== Directive ==
Turn only the lines between the line containing "Close the Chart" and the line containing "click(x=1668, y=268)", inclusive, into a JSON list of strings, one string per line, with blank lines omitted.

== Data supplied ==
+++
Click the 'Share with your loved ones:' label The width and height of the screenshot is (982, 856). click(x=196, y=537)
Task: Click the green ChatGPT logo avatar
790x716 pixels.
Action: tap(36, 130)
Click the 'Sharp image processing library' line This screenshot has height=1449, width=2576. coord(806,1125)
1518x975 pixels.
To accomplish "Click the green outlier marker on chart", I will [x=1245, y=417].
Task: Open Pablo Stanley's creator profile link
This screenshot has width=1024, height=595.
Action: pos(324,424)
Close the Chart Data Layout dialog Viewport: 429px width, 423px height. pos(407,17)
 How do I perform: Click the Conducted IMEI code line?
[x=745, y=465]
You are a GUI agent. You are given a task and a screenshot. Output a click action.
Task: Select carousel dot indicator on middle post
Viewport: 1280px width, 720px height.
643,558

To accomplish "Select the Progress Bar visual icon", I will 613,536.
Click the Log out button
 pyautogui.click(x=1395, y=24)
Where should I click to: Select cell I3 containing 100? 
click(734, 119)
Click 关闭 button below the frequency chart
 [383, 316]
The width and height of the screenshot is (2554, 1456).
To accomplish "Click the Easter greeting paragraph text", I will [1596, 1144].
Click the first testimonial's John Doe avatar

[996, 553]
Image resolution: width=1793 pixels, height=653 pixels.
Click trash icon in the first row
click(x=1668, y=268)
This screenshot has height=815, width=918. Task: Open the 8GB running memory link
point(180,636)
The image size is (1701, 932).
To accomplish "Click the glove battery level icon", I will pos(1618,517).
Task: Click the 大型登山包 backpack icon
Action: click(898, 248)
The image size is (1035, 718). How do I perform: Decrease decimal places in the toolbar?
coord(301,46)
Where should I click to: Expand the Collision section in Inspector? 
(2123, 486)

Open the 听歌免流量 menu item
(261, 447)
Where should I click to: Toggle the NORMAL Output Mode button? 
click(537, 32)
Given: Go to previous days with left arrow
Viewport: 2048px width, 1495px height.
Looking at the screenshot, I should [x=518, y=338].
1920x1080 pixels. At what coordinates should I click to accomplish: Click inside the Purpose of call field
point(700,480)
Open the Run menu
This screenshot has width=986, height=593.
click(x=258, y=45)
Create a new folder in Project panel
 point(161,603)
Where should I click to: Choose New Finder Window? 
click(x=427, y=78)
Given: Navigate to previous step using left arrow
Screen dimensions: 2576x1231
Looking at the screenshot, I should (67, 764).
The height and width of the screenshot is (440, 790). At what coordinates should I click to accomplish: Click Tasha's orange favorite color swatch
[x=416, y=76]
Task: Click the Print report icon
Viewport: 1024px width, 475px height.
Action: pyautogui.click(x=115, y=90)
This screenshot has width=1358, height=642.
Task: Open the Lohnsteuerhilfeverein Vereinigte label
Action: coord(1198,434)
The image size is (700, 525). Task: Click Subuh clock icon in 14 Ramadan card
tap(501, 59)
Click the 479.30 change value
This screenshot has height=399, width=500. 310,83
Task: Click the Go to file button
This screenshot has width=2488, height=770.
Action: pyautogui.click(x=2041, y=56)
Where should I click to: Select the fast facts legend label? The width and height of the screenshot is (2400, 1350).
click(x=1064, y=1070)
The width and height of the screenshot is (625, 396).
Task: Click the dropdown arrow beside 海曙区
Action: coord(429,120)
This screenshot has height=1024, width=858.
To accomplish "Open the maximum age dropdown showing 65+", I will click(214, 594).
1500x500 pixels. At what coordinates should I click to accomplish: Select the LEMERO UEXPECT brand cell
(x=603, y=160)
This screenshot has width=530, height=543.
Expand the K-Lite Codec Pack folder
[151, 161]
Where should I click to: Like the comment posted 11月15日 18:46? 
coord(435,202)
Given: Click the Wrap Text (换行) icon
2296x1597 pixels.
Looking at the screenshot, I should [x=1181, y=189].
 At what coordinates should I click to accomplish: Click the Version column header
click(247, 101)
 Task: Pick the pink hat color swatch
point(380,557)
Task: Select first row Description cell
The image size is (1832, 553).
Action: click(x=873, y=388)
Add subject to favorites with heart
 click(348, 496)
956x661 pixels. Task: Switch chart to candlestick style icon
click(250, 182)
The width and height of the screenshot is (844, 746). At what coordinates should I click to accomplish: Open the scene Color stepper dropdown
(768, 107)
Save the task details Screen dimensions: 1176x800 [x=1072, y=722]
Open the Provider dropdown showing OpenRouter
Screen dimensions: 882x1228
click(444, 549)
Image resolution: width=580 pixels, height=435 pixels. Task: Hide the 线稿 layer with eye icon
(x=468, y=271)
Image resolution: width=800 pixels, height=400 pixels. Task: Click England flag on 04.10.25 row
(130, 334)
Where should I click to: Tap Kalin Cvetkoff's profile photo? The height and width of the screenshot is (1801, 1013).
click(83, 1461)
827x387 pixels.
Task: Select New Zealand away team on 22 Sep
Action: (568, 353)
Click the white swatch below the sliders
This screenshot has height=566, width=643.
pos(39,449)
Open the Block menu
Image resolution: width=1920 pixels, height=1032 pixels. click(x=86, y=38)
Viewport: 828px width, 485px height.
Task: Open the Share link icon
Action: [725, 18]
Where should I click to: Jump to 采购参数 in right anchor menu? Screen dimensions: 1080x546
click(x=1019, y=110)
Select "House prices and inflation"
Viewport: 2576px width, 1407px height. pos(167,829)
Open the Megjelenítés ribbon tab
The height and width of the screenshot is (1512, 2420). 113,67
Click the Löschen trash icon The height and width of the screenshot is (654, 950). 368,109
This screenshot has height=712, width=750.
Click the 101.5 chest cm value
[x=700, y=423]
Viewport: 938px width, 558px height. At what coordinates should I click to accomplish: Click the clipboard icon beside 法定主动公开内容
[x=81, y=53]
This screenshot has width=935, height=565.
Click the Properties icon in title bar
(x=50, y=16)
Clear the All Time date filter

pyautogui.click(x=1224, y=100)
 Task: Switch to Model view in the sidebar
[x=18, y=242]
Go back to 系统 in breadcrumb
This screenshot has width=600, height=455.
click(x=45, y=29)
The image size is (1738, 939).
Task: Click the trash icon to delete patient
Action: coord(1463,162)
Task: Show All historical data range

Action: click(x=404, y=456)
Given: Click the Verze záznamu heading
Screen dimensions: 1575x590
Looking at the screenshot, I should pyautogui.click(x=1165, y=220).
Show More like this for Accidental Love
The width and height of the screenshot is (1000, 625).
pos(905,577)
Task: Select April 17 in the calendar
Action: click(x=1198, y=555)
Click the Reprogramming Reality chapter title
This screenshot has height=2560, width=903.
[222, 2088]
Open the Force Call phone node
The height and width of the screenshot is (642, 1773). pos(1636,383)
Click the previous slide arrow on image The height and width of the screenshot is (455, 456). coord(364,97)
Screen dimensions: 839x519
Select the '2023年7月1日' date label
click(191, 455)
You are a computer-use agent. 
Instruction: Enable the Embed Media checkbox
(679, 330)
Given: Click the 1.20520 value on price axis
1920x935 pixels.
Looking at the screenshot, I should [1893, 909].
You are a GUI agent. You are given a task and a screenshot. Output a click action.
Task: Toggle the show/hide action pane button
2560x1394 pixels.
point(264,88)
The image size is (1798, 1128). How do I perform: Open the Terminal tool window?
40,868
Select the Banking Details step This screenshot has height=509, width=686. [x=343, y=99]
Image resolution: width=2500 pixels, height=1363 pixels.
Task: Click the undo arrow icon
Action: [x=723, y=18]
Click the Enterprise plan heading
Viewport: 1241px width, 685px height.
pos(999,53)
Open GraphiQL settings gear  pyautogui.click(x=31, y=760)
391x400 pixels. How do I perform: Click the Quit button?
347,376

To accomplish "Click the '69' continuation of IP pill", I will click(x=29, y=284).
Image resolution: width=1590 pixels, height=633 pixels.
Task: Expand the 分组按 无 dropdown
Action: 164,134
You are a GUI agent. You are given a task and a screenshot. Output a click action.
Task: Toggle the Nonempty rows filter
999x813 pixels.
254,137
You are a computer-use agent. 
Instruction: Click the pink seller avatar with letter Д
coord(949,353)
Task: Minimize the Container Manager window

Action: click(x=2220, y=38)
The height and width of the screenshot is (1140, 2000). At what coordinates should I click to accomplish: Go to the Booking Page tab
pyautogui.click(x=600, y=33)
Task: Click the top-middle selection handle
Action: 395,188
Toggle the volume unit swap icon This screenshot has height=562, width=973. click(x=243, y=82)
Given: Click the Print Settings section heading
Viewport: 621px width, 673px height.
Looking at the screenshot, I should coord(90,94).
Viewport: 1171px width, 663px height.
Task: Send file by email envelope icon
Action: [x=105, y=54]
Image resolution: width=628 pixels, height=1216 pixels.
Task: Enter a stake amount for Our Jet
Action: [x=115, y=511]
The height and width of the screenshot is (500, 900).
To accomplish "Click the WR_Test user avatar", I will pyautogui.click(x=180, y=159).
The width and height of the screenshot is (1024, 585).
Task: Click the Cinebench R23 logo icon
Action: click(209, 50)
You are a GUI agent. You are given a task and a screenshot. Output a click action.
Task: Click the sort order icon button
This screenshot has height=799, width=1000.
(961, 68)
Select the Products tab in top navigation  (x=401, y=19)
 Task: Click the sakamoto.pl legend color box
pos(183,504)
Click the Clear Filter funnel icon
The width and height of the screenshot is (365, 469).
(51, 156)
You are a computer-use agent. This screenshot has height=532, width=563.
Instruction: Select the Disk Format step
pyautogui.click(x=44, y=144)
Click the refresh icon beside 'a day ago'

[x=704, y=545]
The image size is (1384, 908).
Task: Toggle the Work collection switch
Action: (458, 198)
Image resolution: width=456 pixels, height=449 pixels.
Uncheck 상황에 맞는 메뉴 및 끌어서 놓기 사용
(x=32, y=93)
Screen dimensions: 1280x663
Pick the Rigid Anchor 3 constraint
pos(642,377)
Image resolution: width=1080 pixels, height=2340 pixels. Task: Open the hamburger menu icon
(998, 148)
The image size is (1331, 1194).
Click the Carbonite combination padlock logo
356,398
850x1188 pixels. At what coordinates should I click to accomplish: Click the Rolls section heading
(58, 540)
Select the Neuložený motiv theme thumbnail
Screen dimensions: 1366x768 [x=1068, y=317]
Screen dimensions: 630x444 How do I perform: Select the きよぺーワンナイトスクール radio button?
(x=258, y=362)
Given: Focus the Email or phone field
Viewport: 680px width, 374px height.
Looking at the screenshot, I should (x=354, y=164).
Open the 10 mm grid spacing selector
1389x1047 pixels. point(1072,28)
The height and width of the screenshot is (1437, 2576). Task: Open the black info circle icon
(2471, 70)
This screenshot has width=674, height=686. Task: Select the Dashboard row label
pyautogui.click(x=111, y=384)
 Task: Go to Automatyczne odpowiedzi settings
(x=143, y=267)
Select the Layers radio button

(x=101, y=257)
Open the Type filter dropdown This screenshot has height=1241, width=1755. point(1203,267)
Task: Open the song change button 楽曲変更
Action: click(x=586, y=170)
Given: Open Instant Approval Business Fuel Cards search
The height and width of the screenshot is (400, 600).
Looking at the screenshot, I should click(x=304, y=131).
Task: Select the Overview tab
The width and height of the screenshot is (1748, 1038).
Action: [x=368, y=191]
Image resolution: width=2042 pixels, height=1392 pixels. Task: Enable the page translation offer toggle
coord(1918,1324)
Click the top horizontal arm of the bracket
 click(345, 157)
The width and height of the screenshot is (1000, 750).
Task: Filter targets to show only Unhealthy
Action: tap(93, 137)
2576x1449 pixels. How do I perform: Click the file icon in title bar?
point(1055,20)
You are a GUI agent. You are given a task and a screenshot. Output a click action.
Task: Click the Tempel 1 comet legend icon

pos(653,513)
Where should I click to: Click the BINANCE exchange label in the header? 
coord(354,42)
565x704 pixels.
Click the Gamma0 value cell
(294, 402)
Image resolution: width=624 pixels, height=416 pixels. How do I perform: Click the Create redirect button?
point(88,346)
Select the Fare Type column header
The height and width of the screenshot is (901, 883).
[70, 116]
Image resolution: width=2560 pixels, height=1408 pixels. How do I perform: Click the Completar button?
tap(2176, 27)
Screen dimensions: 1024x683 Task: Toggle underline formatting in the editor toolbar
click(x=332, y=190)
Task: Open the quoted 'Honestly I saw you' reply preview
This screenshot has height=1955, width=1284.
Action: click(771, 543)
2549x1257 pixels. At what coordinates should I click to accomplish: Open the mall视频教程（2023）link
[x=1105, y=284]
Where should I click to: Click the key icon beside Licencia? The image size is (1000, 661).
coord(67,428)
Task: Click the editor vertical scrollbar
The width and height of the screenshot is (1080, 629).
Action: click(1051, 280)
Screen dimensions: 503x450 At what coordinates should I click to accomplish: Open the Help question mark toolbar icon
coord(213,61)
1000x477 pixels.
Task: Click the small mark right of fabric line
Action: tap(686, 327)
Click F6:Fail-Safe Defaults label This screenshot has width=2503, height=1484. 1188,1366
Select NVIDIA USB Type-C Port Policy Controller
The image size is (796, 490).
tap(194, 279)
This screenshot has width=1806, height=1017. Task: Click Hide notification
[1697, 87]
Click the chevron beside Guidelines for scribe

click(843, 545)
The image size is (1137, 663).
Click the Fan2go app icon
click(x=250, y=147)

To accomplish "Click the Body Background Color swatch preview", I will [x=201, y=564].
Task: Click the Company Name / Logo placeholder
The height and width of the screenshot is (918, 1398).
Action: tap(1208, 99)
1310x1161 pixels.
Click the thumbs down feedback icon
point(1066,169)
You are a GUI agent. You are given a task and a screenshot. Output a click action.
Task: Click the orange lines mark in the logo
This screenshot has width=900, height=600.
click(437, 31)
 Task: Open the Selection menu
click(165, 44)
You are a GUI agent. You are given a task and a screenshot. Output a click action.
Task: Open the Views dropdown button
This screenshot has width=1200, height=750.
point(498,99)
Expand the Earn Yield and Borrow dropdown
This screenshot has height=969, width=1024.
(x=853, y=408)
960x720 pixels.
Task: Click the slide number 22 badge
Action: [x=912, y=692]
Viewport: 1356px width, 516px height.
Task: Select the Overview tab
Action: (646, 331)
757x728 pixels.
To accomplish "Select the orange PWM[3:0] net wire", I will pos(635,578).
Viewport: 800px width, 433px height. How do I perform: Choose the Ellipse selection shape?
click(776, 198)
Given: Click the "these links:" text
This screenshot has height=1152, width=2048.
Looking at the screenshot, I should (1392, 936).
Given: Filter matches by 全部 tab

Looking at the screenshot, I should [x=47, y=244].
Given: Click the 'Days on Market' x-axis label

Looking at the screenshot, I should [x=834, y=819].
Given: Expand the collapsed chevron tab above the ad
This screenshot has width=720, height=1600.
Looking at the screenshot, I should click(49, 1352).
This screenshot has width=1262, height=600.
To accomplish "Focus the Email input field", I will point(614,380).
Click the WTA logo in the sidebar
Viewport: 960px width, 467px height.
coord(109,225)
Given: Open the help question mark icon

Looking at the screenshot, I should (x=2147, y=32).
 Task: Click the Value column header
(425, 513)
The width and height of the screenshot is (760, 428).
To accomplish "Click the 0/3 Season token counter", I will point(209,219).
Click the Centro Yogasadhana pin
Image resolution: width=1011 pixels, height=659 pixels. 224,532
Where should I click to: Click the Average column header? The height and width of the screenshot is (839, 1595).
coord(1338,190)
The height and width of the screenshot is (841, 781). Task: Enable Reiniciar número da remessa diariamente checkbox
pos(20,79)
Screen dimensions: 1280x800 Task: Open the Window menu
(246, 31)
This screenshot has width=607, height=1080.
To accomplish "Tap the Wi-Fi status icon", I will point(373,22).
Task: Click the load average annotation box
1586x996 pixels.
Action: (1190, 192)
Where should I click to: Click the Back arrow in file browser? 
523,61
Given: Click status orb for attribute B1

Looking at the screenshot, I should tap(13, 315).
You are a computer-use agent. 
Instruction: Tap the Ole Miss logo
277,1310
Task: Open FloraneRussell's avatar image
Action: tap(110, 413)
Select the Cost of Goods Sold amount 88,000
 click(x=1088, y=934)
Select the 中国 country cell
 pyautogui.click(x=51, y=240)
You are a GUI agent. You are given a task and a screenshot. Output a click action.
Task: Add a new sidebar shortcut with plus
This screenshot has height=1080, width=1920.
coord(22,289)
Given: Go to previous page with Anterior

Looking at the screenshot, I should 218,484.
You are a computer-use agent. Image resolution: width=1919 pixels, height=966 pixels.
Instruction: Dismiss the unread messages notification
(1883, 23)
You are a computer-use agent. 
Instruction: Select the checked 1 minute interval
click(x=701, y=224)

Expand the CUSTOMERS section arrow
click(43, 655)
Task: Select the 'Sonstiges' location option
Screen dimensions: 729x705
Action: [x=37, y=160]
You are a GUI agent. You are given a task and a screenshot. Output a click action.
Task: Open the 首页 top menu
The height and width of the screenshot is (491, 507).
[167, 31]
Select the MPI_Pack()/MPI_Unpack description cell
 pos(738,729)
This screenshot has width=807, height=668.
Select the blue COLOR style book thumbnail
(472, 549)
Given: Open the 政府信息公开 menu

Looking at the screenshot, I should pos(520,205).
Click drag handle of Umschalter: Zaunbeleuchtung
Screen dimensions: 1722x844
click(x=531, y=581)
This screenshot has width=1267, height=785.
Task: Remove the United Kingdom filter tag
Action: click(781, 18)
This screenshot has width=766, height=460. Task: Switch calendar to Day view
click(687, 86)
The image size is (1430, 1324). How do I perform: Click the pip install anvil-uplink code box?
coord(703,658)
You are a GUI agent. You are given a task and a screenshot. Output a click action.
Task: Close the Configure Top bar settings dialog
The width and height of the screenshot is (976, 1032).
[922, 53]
+++
== Expected answer ==
[
  "Close the Chart Data Layout dialog Viewport: 429px width, 423px height. pos(407,17)",
  " How do I perform: Click the Conducted IMEI code line?",
  "[x=745, y=465]",
  "You are a GUI agent. You are given a task and a screenshot. Output a click action.",
  "Task: Select carousel dot indicator on middle post",
  "Viewport: 1280px width, 720px height.",
  "643,558",
  "To accomplish \"Select the Progress Bar visual icon\", I will 613,536.",
  "Click the Log out button",
  " pyautogui.click(x=1395, y=24)",
  "Where should I click to: Select cell I3 containing 100? ",
  "click(734, 119)",
  "Click 关闭 button below the frequency chart",
  " [383, 316]",
  "The width and height of the screenshot is (2554, 1456).",
  "To accomplish \"Click the Easter greeting paragraph text\", I will [1596, 1144].",
  "Click the first testimonial's John Doe avatar",
  "[996, 553]",
  "Image resolution: width=1793 pixels, height=653 pixels.",
  "Click trash icon in the first row",
  "click(x=1668, y=268)"
]